Multiple breaking changes are coming for components in extensions

Are you an extension or application developer? Have you written any XPCOM components, JS, binary or otherwise? If not you can probably ignore the rest of this post, unless you are interested anyway.

If you do then you might be interested to hear that your components are probably going to break in an upcoming Firefox nightly, maybe as early as next week. I’m going to blog specific examples on the changes you need to make once we have better documentation up and builds to test against, for now it is just important for you to know that the changes are coming.

Changing XPCOM component registration

One of the things we are doing is changing how XPCOM components are registered. Previously during registration we would load all binary and JS component files and call them asking them to register themselves. If you used XPCOMUtils.jsm then some of that ugliness will have been hidden from you. The future though will be registration using manifest files, similar to how chrome is registered (in the same files in fact). Every single JS or binary component will need fixes to support this. The amount of work to do is fairly trivial per component and it is possible to support both old and new styles of registration in the same component but until that work is done your components will not work.

Starting extension components later

Currently there are a bunch of different notifications that components can listen for to perform actions during startup. Commonly xpcom-startup, app-startup and profile-after-change have been the most common. The latter is generally the best to use since this is one of the earliest notifications that occurs after the profile folder (and hence preferences and other services) is available.

The news is that once we make our changes components from extensions will no longer be able to register for and receive the xpcom-startup or app-startup notifications at all. profile-after-change will be the first notification that components can be loaded by.

Most of the reasons for loading on app-startup were either because developers didn’t know about profile-after-change or at one point it used to be necessary to load for app-startup just to be able to register for profile-after-change in the observer service. That is no longer the case as you can register for it in the category manager exactly as you can for app-startup.

Why?

You might well ask why we are making all these changes.

Currently whenever we detect a potential change in the set of usable components (meaning either the application version has changed or an extension has been added/removed/enabled/disabled) we must throw away existing component registrations and then perform what has become known as the EM restart where the application is restarted during its startup (in theory invisibly to the user) to make sure that any component that weren’t meant to be loaded are unloaded and to re-register everything and load any new components that need it.
============
> _WHAT IS ASKED_:
1. In the post on XPCOM component changes, which notification will be the first that extension components can be loaded by?
2. Please extract, word for word, the part of the post on XPCOM component changes that opens with the words containing "One of the things" and closes with "will not work.".

> _DATA LISTING_:
============
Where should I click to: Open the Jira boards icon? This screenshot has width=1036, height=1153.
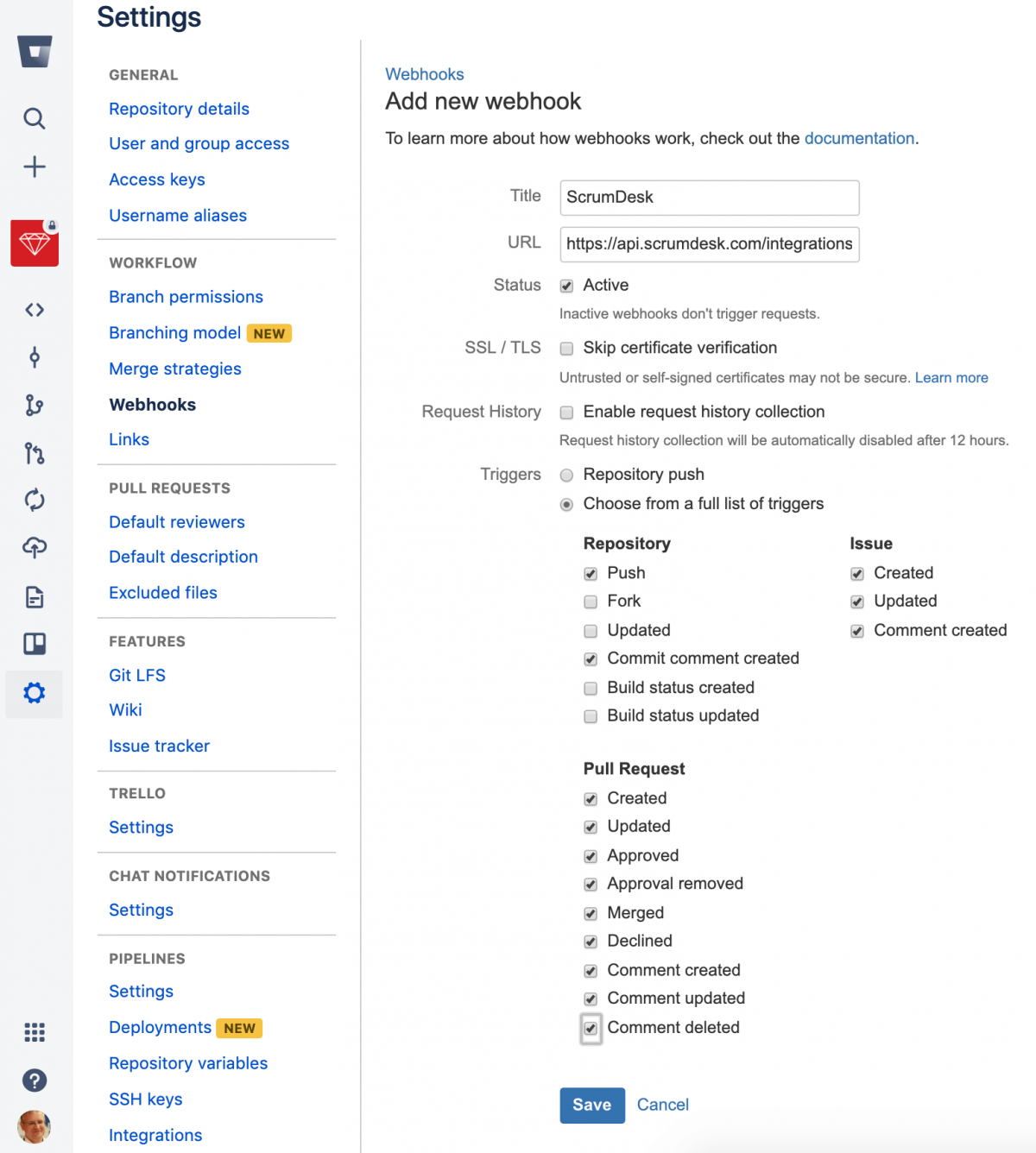[35, 643]
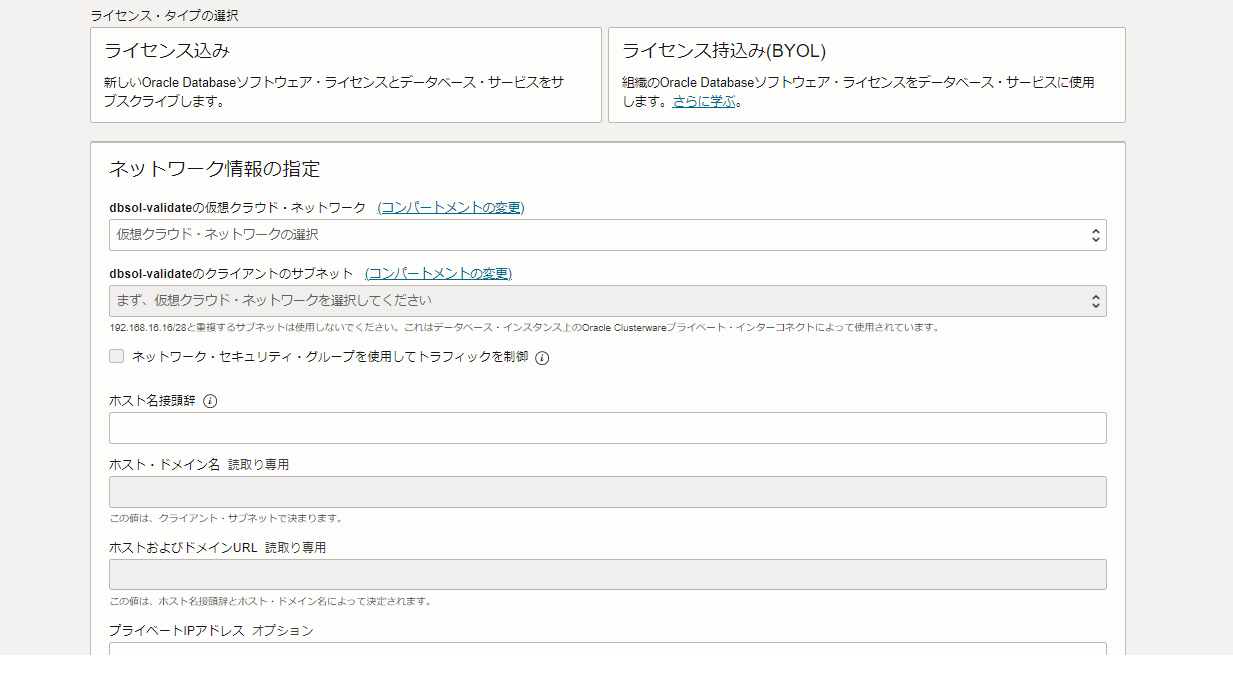Image resolution: width=1233 pixels, height=699 pixels.
Task: Click the arrow icon of the VCN selector
Action: coord(1095,235)
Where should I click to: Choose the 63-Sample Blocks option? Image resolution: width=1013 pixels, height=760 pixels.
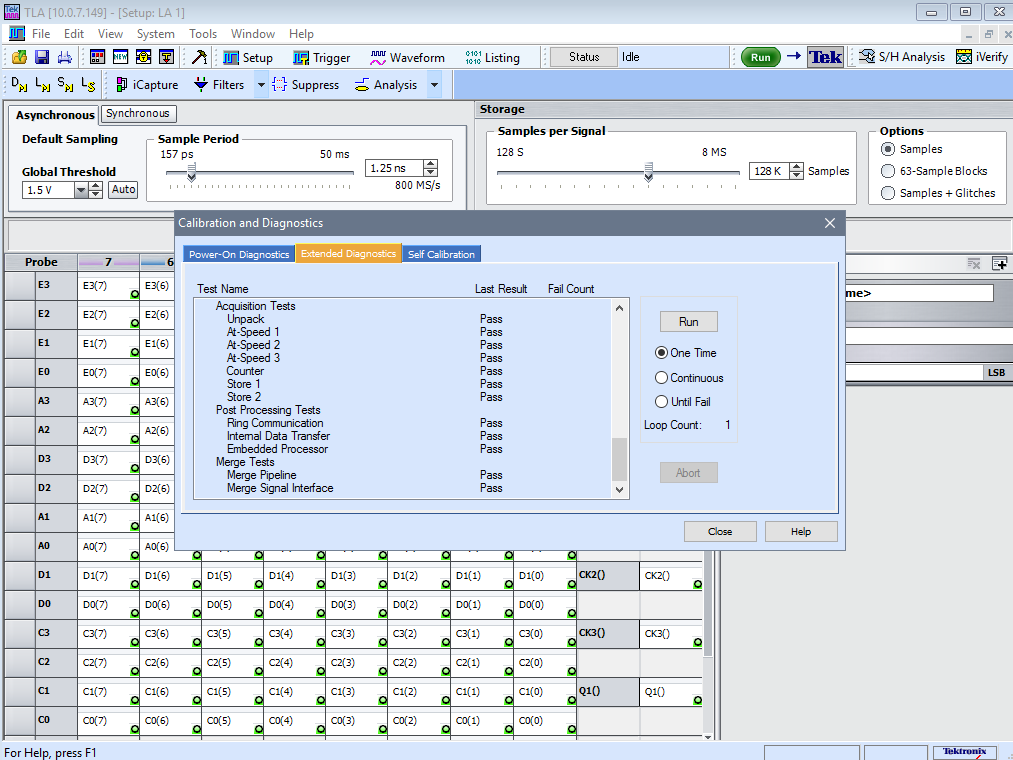[x=887, y=171]
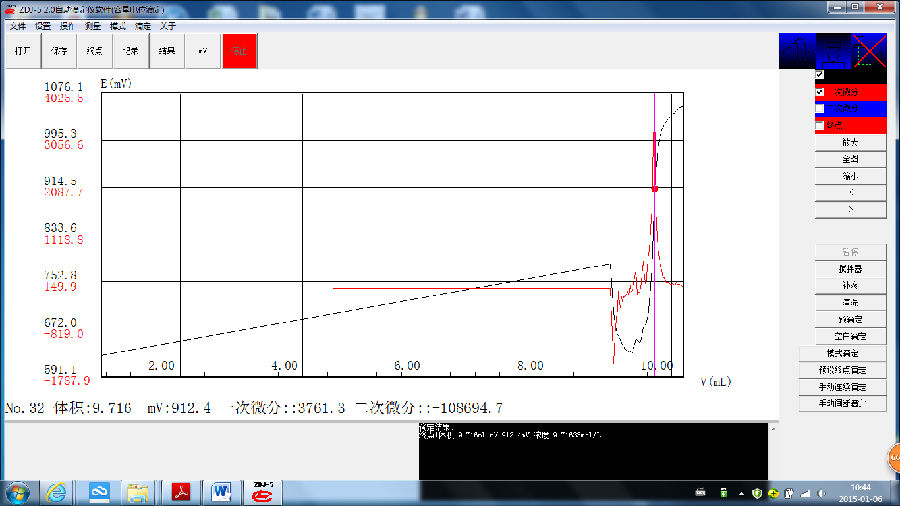
Task: Click the leftmost blue icon above the checkboxes
Action: click(x=797, y=50)
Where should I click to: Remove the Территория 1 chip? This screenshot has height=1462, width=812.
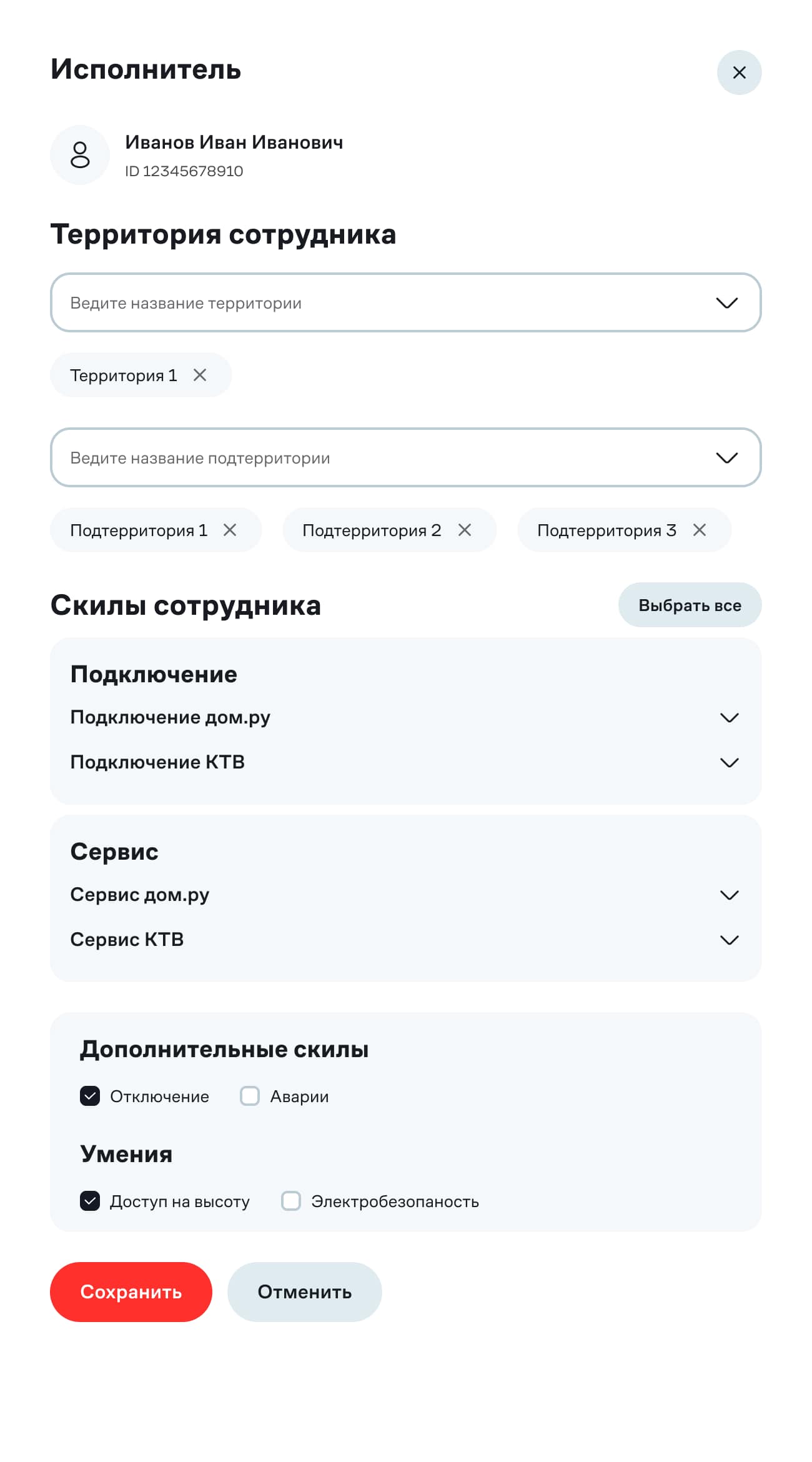coord(200,375)
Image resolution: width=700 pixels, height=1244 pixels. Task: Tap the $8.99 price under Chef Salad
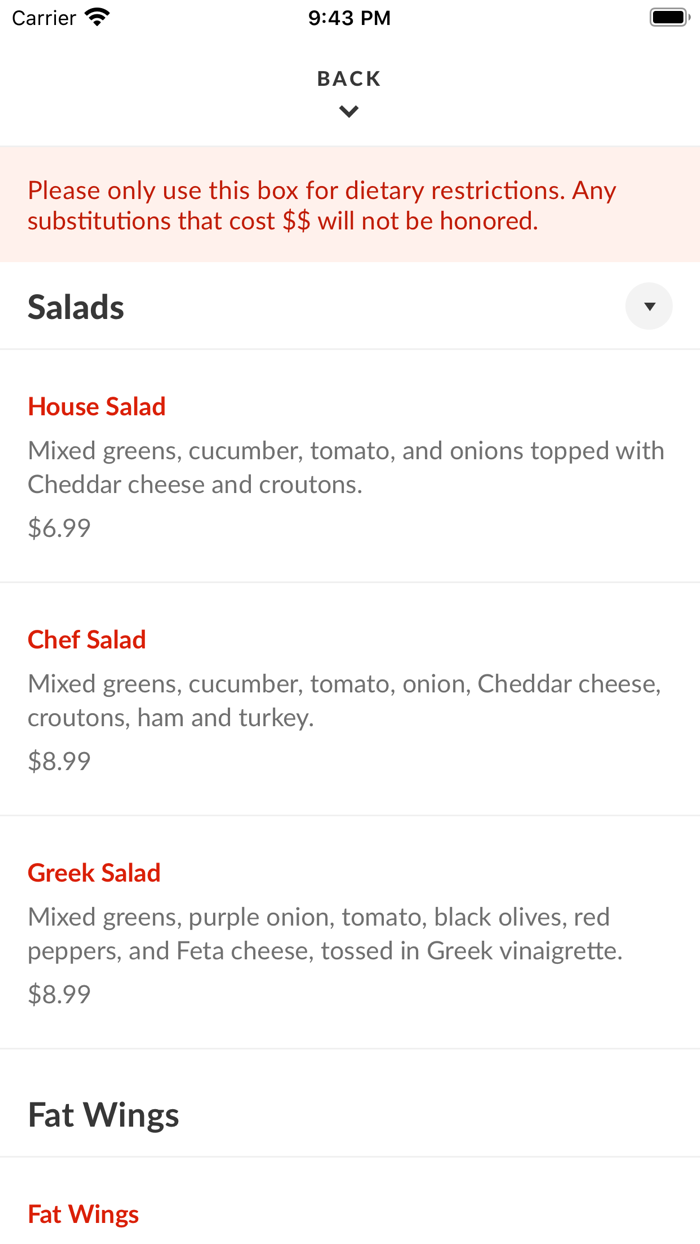click(59, 761)
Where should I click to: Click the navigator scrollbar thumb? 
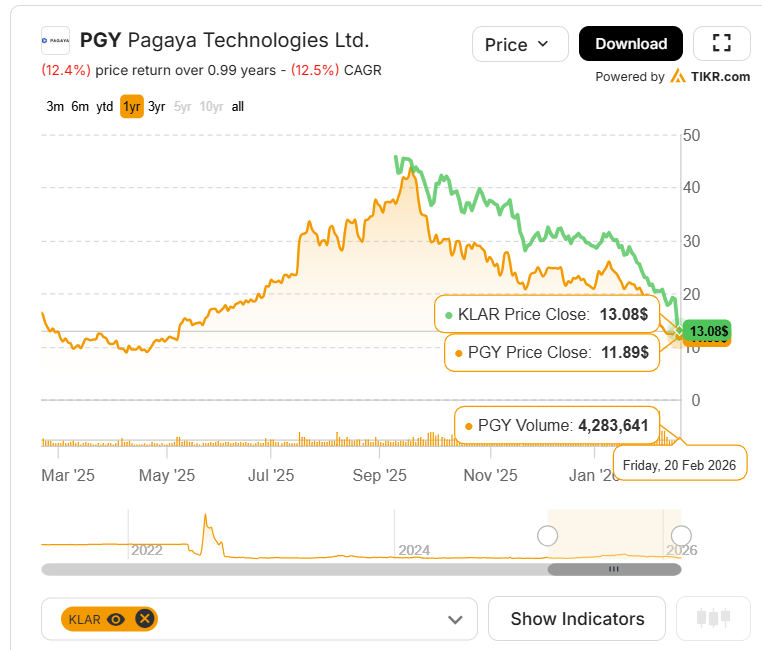tap(614, 569)
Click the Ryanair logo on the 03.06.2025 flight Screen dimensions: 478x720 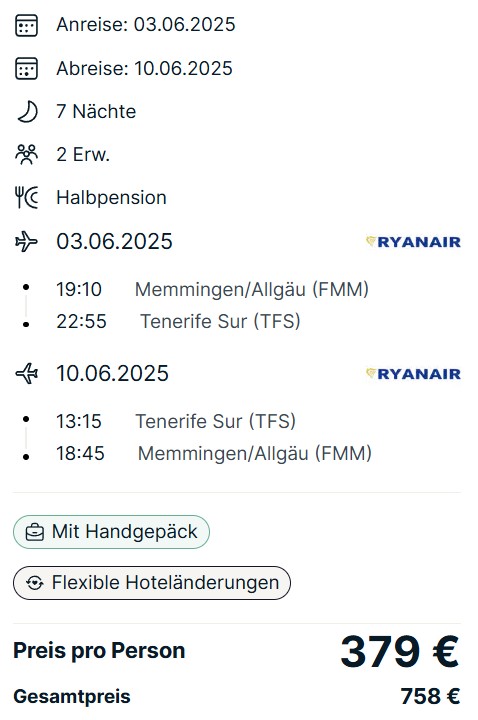(x=413, y=242)
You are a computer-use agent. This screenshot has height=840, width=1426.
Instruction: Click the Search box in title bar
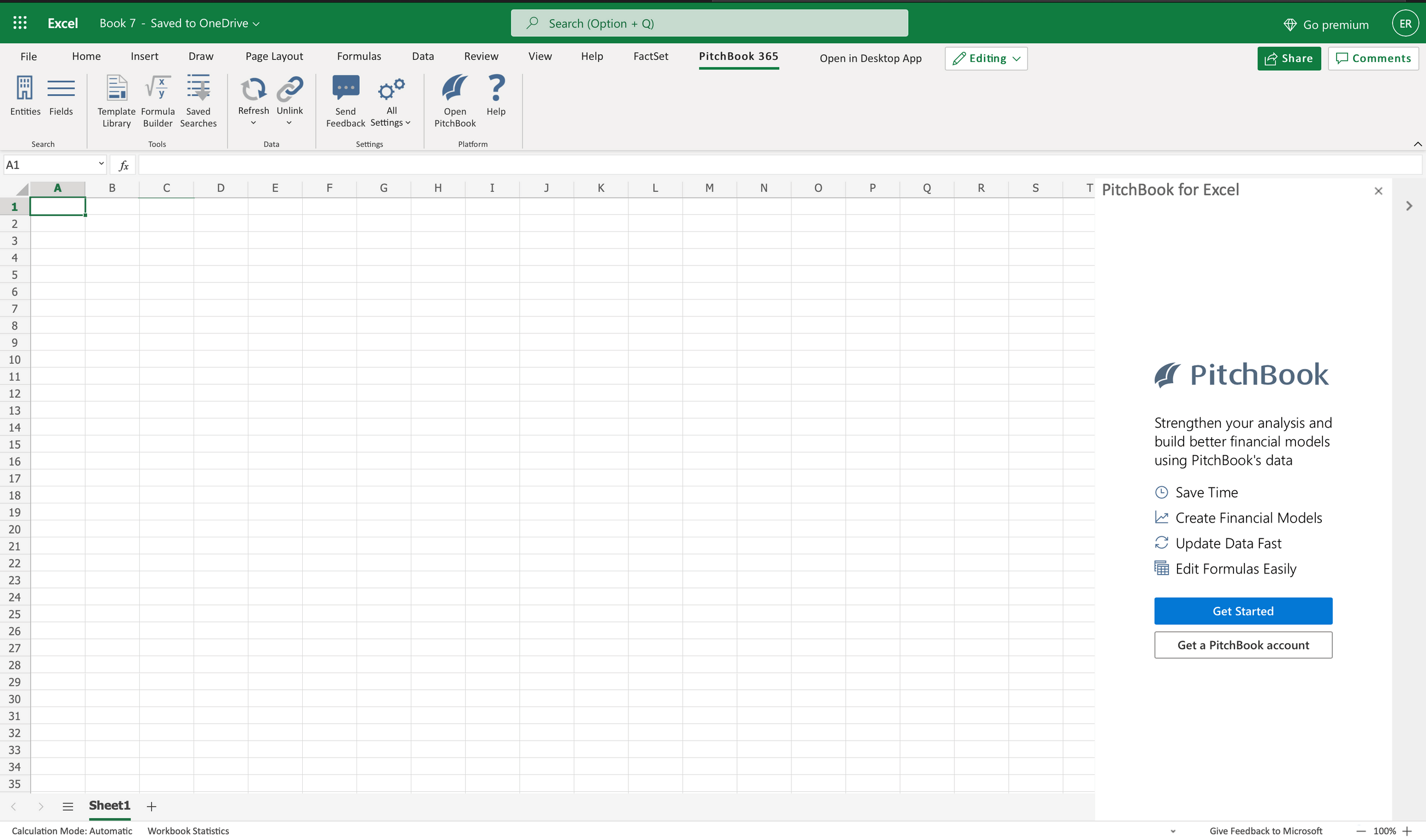[x=709, y=23]
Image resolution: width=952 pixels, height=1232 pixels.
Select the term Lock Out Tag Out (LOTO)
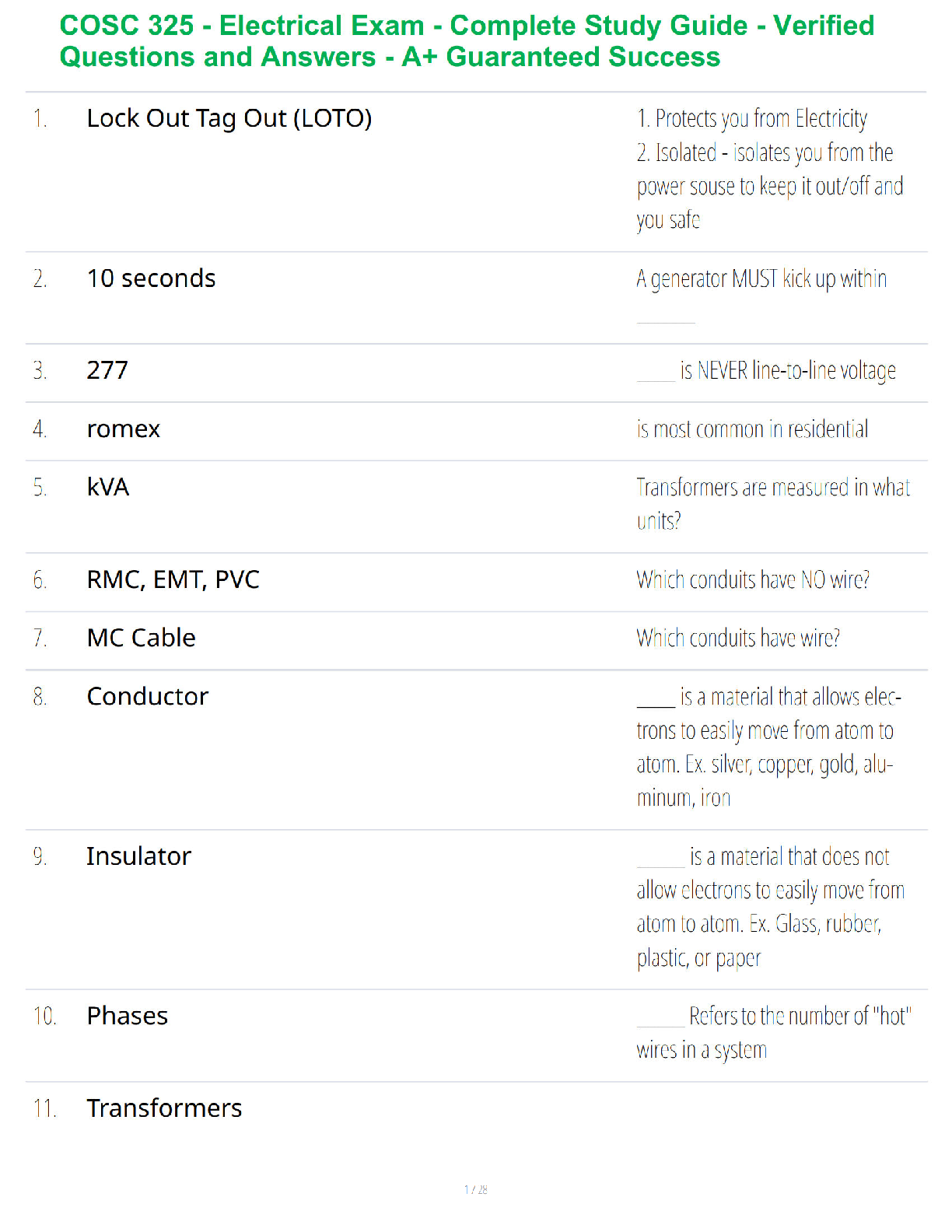point(229,118)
============
> _LIST OF SOLUTIONS_:
1. profile-after-change

2.
One of the things we are doing is changing how XPCOM components are registered. Previously during registration we would load all binary and JS component files and call them asking them to register themselves. If you used XPCOMUtils.jsm then some of that ugliness will have been hidden from you. The future though will be registration using manifest files, similar to how chrome is registered (in the same files in fact). Every single JS or binary component will need fixes to support this. The amount of work to do is fairly trivial per component and it is possible to support both old and new styles of registration in the same component but until that work is done your components will not work.